[proofplan]
Closure in the Zariski topology of $\mathbb{P}^n_k$ is computed by the homogeneous ideal of polynomials vanishing on the set, so it suffices to show that any homogeneous polynomial $f$ vanishing on $V \setminus W$ also vanishes on all of $V$, i.e. $f \in I(V)^h$ (the homogeneous ideal of $V$). The substantive idea is to multiply $f$ by an auxiliary homogeneous polynomial $g$ that vanishes on $W$ but not on $V$ — produced by the projective Nullstellensatz applied to the strict containment $W \subsetneq V$. The product $fg$ vanishes on all of $V$, hence lies in $I(V)^h$. Primality of $I(V)^h$ (equivalent to irreducibility of $V$) plus $g \notin I(V)^h$ then forces $f \in I(V)^h$.
[/proofplan]
[step:Reduce density to membership in $I(V)^h$]
The closure of $V \setminus W$ in $\mathbb{P}^n_k$ is, by the projective Galois correspondence,
\begin{align*}
\overline{V \setminus W} = V(I(V \setminus W)^h),
\end{align*}
where $I(V \setminus W)^h$ denotes the homogeneous ideal of polynomials vanishing on $V \setminus W$. Since $V \setminus W \subset V$, we have $I(V)^h \subset I(V \setminus W)^h$, and applying the order-reversing operator $V(\cdot)$ gives
\begin{align*}
V(I(V \setminus W)^h) \subset V(I(V)^h) = V,
\end{align*}
where the last equality uses that $V$ is closed (hence $V(I(V)^h) = V$). Therefore $\overline{V \setminus W} \subset V$ holds automatically.
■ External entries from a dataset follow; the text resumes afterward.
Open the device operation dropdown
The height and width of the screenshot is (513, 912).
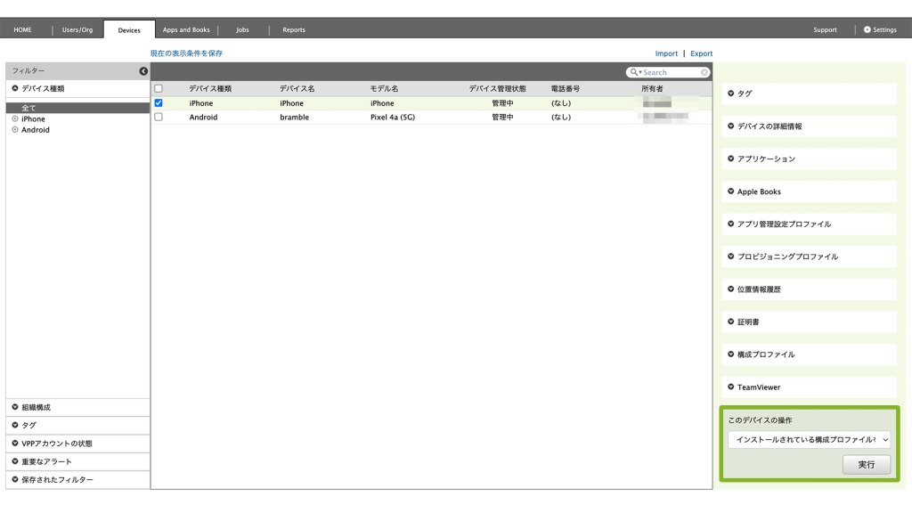(x=809, y=440)
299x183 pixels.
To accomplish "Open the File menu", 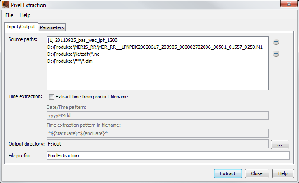I will 9,15.
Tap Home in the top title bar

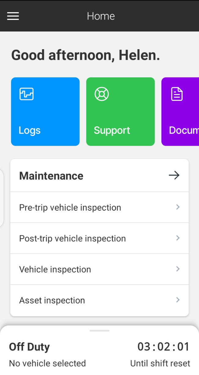coord(101,16)
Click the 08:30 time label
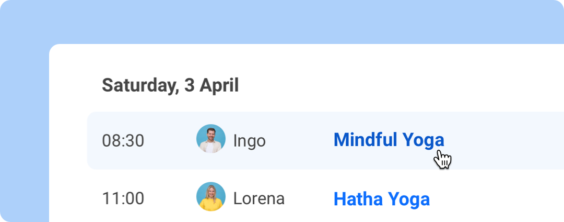The height and width of the screenshot is (222, 564). click(123, 141)
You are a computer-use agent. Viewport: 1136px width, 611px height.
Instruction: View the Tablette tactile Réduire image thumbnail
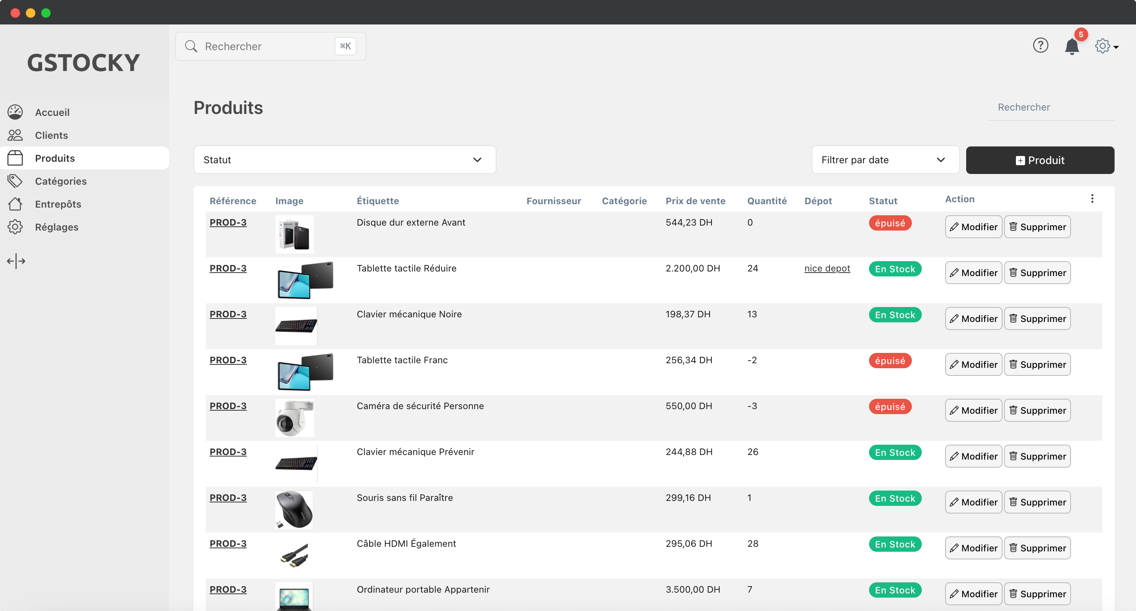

To prove $\overline{V \setminus W} = V$ it suffices to show the reverse inclusion $V \subset \overline{V \setminus W}$, equivalently $I(V \setminus W)^h \subset I(V)^h$, i.e.: every homogeneous polynomial $f$ vanishing on $V \setminus W$ also vanishes on $V$.
[/step]
[step:Produce a homogeneous polynomial $g$ vanishing on $W$ but not on $V$]
Since $W \subsetneq V$ is a proper closed subset, the [Projective Nullstellensatz](/theorems/2132) applied to the strict inclusion gives the strict reverse inclusion of homogeneous ideals
\begin{align*}
I(V)^h \subsetneq I(W)^h.
\end{align*}
Pick any homogeneous element
\begin{align*}
g \in I(W)^h \setminus I(V)^h.
\end{align*}
By construction:
\begin{itemize}
\item $g$ is homogeneous (we may take $g$ to be a homogeneous component, since $I(W)^h$ is by definition spanned by homogeneous polynomials and the difference of two homogeneous ideals contains some homogeneous element whenever it is nonempty);
\item $g$ vanishes on $W$ (since $g \in I(W)^h$);
\item $g$ does not vanish identically on $V$ (since $g \notin I(V)^h$): there exists $[p] \in V$ with $g(p) \neq 0$.
\end{itemize}
[/step]
[step:Show that $fg$ vanishes on all of $V$]
Let $f$ be any homogeneous polynomial vanishing on $V \setminus W$. We show that the product $fg$ vanishes on every point of $V$, splitting into cases on whether the point lies in $W$.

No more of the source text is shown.